Data standardization

Next, log the SalePrice and process it so that it rides on a normal distribution. I can't really explain the detailed reason for this, so I would like to summarize it separately.

https://qiita.com/ttskng/items/2a33c1ca925e4501e609 https://ishitonton.hatenablog.com/entry/2019/02/24/184253

#We use the numpy fuction log1p which  applies log(1+x) to all elements of the column
train["SalePrice"] = np.log1p(train["SalePrice"])

#Check the new distribution 
sns.distplot(train['SalePrice'] , fit=norm);

# Get the fitted parameters used by the function
(mu, sigma) = norm.fit(train['SalePrice'])
print( '\n mu = {:.2f} and sigma = {:.2f}\n'.format(mu, sigma))

#Now plot the distribution
plt.legend(['Normal dist. ($\mu=$ {:.2f} and $\sigma=$ {:.2f} )'.format(mu, sigma)],
            loc='best')
plt.ylabel('Frequency')
plt.title('SalePrice distribution')

#Get also the QQ-plot
fig = plt.figure()
res = stats.probplot(train['SalePrice'], plot=plt)
plt.show()

Change before

** After change **

I was able to make it a normal distribution by taking the logarithm.

Implementation of Feature Engineering

We will handle missing values, determine new features, and make categorical variables dummy variables. First, match the train data and test data.


ntrain = train.shape[0]
ntest = test.shape[0]
y_train = train.SalePrice.values
all_data = pd.concat((train, test)).reset_index(drop=True)
all_data.drop(['SalePrice'], axis=1, inplace=True)
print("all_data size is : {}".format(all_data.shape))

Missing value handling

Next, we will process the missing values.
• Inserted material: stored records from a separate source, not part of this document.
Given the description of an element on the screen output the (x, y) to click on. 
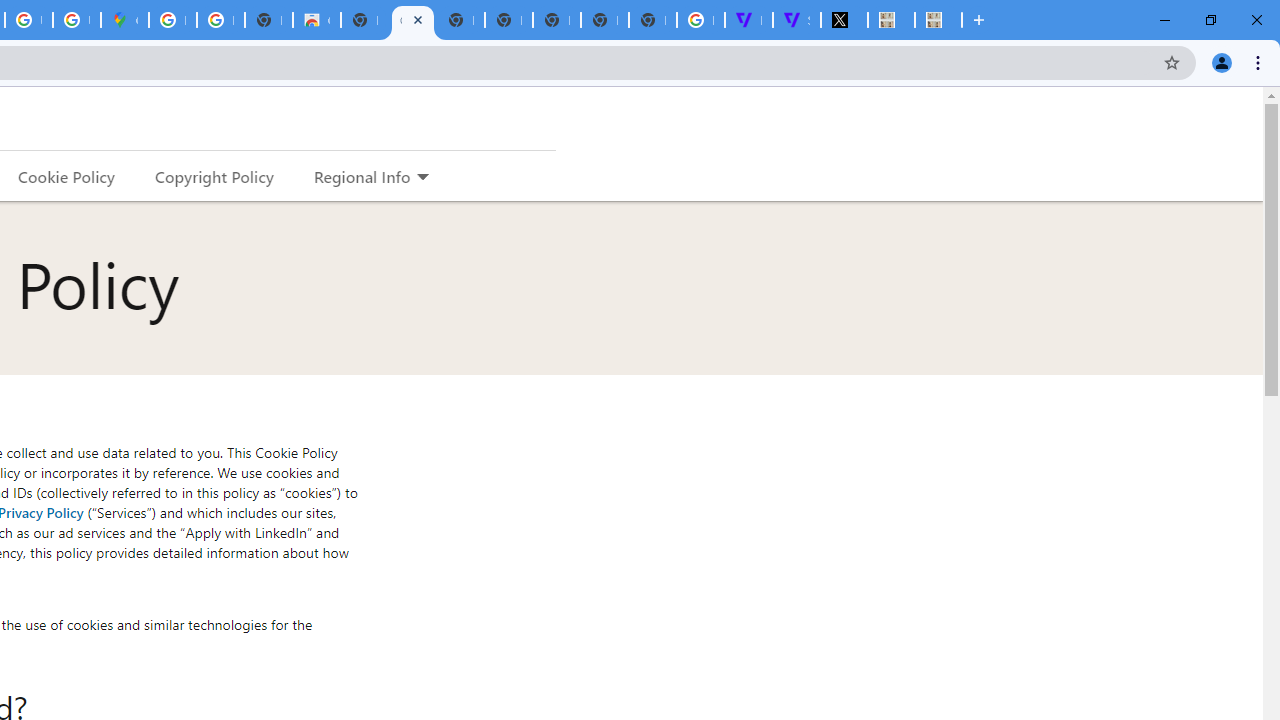
Copyright Policy (213, 176)
Cookie Policy | LinkedIn (412, 20)
New Tab (652, 20)
Miley Cyrus (@MileyCyrus) / X (843, 20)
MILEY CYRUS. (891, 20)
Minimize (1165, 20)
Restore (1210, 20)
Close (418, 19)
Google Maps (124, 20)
all_data["PoolQC"] = all_data["PoolQC"].fillna("None")
all_data["MiscFeature"] = all_data["MiscFeature"].fillna("None")
all_data["Alley"] = all_data["Alley"].fillna("None")
all_data["Fence"] = all_data["Fence"].fillna("None")
all_data["FireplaceQu"] = all_data["FireplaceQu"].fillna("None")
all_data["LotFrontage"] = all_data.groupby("Neighborhood")["LotFrontage"].transform(
    lambda x: x.fillna(x.median()))
for col in ('GarageType', 'GarageFinish', 'GarageQual', 'GarageCond'):
    all_data[col] = all_data[col].fillna('None')

for col in ('BsmtFinSF1', 'BsmtFinSF2', 'BsmtUnfSF','TotalBsmtSF', 'BsmtFullBath', 'BsmtHalfBath'):
    all_data[col] = all_data[col].fillna(0)
for col in ('BsmtQual', 'BsmtCond', 'BsmtExposure', 'BsmtFinType1', 'BsmtFinType2'):
    all_data[col] = all_data[col].fillna('None')
all_data["MasVnrType"] = all_data["MasVnrType"].fillna("None")
all_data["MasVnrArea"] = all_data["MasVnrArea"].fillna(0)
all_data['MSZoning'] = all_data['MSZoning'].fillna(all_data['MSZoning'].mode()[0])
all_data = all_data.drop(['Utilities'], axis=1)
all_data["Functional"] = all_data["Functional"].fillna("Typ")
all_data['Electrical'] = all_data['Electrical'].fillna(all_data['Electrical'].mode()[0])
all_data['KitchenQual'] = all_data['KitchenQual'].fillna(all_data['KitchenQual'].mode()[0])
all_data['Exterior1st'] = all_data['Exterior1st'].fillna(all_data['Exterior1st'].mode()[0])
all_data['Exterior2nd'] = all_data['Exterior2nd'].fillna(all_data['Exterior2nd'].mode()[0])
all_data['SaleType'] = all_data['SaleType'].fillna(all_data['SaleType'].mode()[0])
all_data['MSSubClass'] = all_data['MSSubClass'].fillna("None")

Making categorical variables dummy variables

Next, make the categorical variable a dummy variable. ** As a caveat when doing this, make sure that the training and test data are matched first. Then, let's process the matching data. If you perform dummy variable processing as separate data, the number of columns may not match, and you will not be able to predict at the end. ** **

I treated them separately and later sometimes the number of columns didn't match. I tried to force the number of columns to be aligned, but I tried to output the missing and many dummy variables to csv, but I gave up. .. Let's match from the beginning. ..


all_data = pd.get_dummies(all_data)
print(all_data.shape)

Summary

That's all for this time. In the second half, we will actually analyze and aim to improve the accuracy of the model.